In September, the Schwab US Dividend Equity ETF (SCHD) distribute­d 54.3 cents a share, its highest quarterly cash payout ever, dating to 2011, and up from 44 cents in each of the two preceding quarters. SCHD has a five-year annualized total return of 12.2% and is likely the best of the high-dividend exchange-traded funds. Another all star is Vanguard Dividend Growth ETF (VIG), whose total annualized return for five years is 13.6%. Both SCHD and VIG have been red hot since July.

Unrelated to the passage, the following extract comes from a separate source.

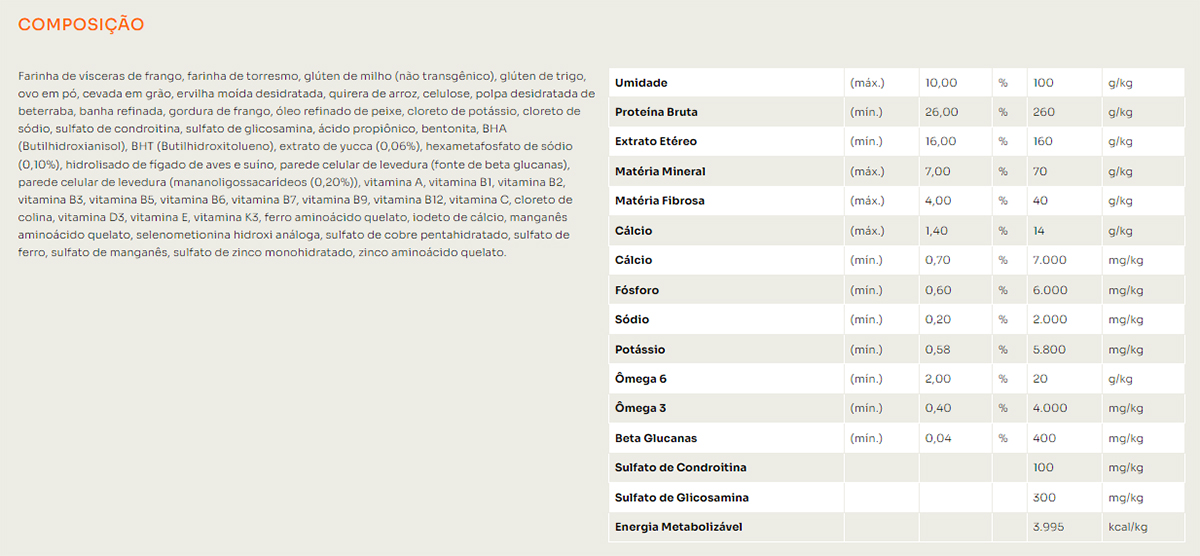Click the 26,00 protein percentage value
This screenshot has width=1200, height=556.
[942, 112]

And although the Legg Mason Low Volatility High Dividend ETF (LVHD) has lagged in 2020 because it is full of out-of-favor value stocks, the fund holds many reliable, high-yielding names we’ve frequently favored, including real estate investment trusts and utilities.

If it seems counterint­uitive that dividends can fight off COVID-19, the reality is that pandemic-era American business is cleaving into winners and losers. Procter & Gamble (PG) had been in a deep business slump. But helped by booming sales of cleaning supplies, it is doing so well this year that it kicked up dividends 6% in April, compared with 4% the two previous years and 3% the year before that.

We now expect the likes of McCormick (MKC), which is rolling in profits and keeps raising its forecasts because of the boom in home cooking, to be generous with its next dividend raise. The same goes for shipping and delivery firms.

We have said much of this before, but it always bears repeating: Dividends are nothing but durable.